**WORK REQUEST**
Give back every line of the data, transcribed exactly.
------ ENTRIES SHOWN ------
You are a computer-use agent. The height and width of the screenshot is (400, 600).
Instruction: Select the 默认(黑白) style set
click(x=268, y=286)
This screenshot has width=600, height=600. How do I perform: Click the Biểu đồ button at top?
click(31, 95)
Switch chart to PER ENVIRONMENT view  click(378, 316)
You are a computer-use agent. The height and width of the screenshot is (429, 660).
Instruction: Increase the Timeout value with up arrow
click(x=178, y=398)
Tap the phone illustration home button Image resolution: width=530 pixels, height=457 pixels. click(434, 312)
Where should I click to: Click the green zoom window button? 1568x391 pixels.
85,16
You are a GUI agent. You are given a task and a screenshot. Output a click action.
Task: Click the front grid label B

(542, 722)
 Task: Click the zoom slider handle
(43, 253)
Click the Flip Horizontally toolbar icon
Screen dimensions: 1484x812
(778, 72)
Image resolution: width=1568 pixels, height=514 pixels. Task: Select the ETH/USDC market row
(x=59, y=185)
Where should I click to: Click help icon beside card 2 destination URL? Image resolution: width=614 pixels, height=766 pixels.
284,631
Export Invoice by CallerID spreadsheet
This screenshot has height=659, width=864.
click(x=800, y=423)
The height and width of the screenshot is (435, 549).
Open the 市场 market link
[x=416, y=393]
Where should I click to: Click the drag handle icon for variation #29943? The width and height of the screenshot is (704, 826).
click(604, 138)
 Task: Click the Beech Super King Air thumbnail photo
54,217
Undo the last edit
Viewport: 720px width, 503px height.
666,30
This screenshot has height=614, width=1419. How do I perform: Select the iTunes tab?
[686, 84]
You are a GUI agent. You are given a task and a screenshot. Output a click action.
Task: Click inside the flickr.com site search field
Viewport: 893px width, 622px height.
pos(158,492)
------
**ANSWER SECTION**
You are a computer-use agent. The height and width of the screenshot is (400, 600).
Instruction: Select the 默认(黑白) style set
click(x=268, y=286)
This screenshot has width=600, height=600. How do I perform: Click the Biểu đồ button at top?
click(31, 95)
Switch chart to PER ENVIRONMENT view  click(378, 316)
You are a computer-use agent. The height and width of the screenshot is (429, 660).
Instruction: Increase the Timeout value with up arrow
click(x=178, y=398)
Tap the phone illustration home button Image resolution: width=530 pixels, height=457 pixels. click(434, 312)
Where should I click to: Click the green zoom window button? 1568x391 pixels.
85,16
You are a GUI agent. You are given a task and a screenshot. Output a click action.
Task: Click the front grid label B

(542, 722)
 Task: Click the zoom slider handle
(43, 253)
Click the Flip Horizontally toolbar icon
Screen dimensions: 1484x812
(778, 72)
Image resolution: width=1568 pixels, height=514 pixels. Task: Select the ETH/USDC market row
(x=59, y=185)
Where should I click to: Click help icon beside card 2 destination URL? Image resolution: width=614 pixels, height=766 pixels.
284,631
Export Invoice by CallerID spreadsheet
This screenshot has height=659, width=864.
click(x=800, y=423)
The height and width of the screenshot is (435, 549).
Open the 市场 market link
[x=416, y=393]
Where should I click to: Click the drag handle icon for variation #29943? The width and height of the screenshot is (704, 826).
click(604, 138)
 Task: Click the Beech Super King Air thumbnail photo
54,217
Undo the last edit
Viewport: 720px width, 503px height.
666,30
This screenshot has height=614, width=1419. How do I perform: Select the iTunes tab?
[686, 84]
You are a GUI agent. You are given a task and a screenshot. Output a click action.
Task: Click inside the flickr.com site search field
Viewport: 893px width, 622px height.
pos(158,492)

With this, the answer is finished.